魂の存在。
22時42分
アストラエル復活と共にラビ保有の
双子機専用受信デバイスに一通の連絡が入る。
その内容は
【アズリナエルの機体情報をアストラエルへ上書き
又、アズリナエルの自己性格は削除する】
というものだった。
そしてそれは、受信デバイスと連携している
アストラエルにも情報が回っていた
「そんな、アズ……俺に…」
「俺に何を託そうってんだよ!!!!
弟のお前すら守れない俺に!!!!!!」
「何を!!!何を期待してんだよ!!!!」
ポタッ――
「……?
これ…なに」
――フォン――
「なんだ、ここ…」
突然、異様な空間へと移された
なにもなく、ただ白い景色が広がる世界
風も音もない『無の世界』
「汝よ。」
「誰だッ!!」
後ろから気配もなく声が聞こえ、その方に振り向くと
そこには自分に瓜二つな見た目と声をした何かがいた
「お前は……なんだ…?」
「我は『神』なるぞ。
汝よ、その態度を改めよ。」
「……」
「どうした。」
この時のアストラエルは、真面目と言えるような
感情を持っていなかった
自分の目の前に現れる、自国以外の人間はもれなく殲滅対象
その教えが感情を失くさせていた
「突然現れて、俺は神だ、崇めろだって…?
そんなこと言われてはいはいやりますって言う奴はな、まともに信仰してねぇよ」
「ほぉ…中々に図々しいやつやの。
面白い、貴様は『神の力』が欲しいか?」
「そんなもの要らん。」
「嘘をつくでない。」
「嘘じゃない。

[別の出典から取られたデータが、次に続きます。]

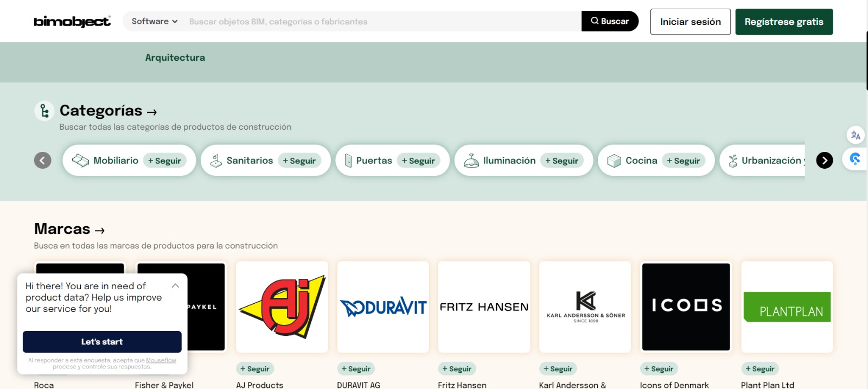Click the Iluminación lamp icon
Viewport: 868px width, 389px height.
[471, 161]
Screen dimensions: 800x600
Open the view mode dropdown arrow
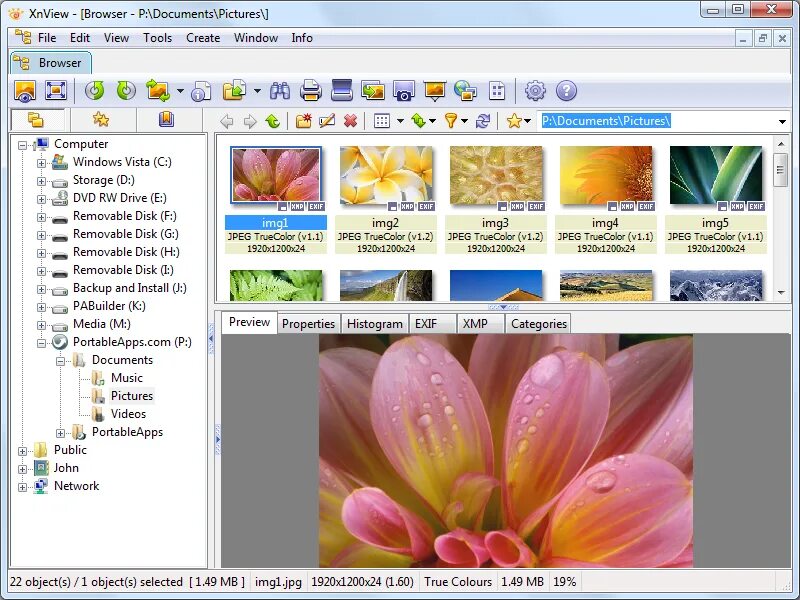point(401,120)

」
「でなければこの空間にはやってこない。」
「なんだと?」
そうすると『神』は淡々とこの場所のことについて語り始めた
「この空間は『神への挑戦』を行うための準備室のようなもの。
ここへ来る者は必ず、自ら『神の力』が欲しいと願った者のみ。
我からこの空間へ連れてくることは出来ぬ
意味は分かるな?」
「俺は一度もそんなものを願ってない、神の力なんて曖昧な…!!」
「貴様、魂が2個あるな。」
「?!」
魂が2個…?
何を言ってんだこいつ…
俺は一人だぞ…‥‥?
「なるほど……
片割れの魂が、貴様が『神の力』を得るように強く願ったのだな。」
「片割れだと…何のことだ」
「肉親が貴様の体の中に居るんだろう?」
こいつ、何で分かった
もしかして片割れの魂って、アズの魂の事なのか?
でも、アズは自己性格を削除してる…性格と魂は深い所で繋がってるんじゃ…
「そうだな……恐らく、弟にあたる者だな。
その者が願ったんだろう。
でなければここへは来れん。」
「アズ…!」
「だがどうしたものかの。
我が力を与えられるのは願った本人のみ
その者が死んでいるとなると……」
「だったら、早くここから帰してくれ」
「ここに来たからには、神ノ裁を行う必要がある
そしてそれには《代償》を作る必要がある。」
「代償……これ以上俺から何を奪うつもりだ。」
「貴様の自己性格を奪う。」
「なんだと。」
「とは言っても、これでは貴様が死ぬ。
我が他者を殺めるのは反逆になってしまう
そこで提案だ。」
「提案?」
どうせまたろくでもない提案をするんだろう
「我の『一部』を授けよう。」
「は?」
「そうすれば、元の願いである神の力も得ることが出来る
代わりに我の性格が移ることになるがな。」
「………それしか帰れる方法はないのか…?」
「無いな。」
アズ…お前が俺に何かやれって、やってほしいって言ったことは
遂に1つも無かった
でも、死んでから俺にやってほしい事が出来たんだな。
「分かった。」
「ふむ…では審判を始める。」
アズ、お前が俺に『神の力』を持つように願ったのなら
今後俺に必要な能力ってことなんだよな。
お前の願いなら叶える。
やってやる。
神だろうとなんだろうと、その力を完全に手にしてやる。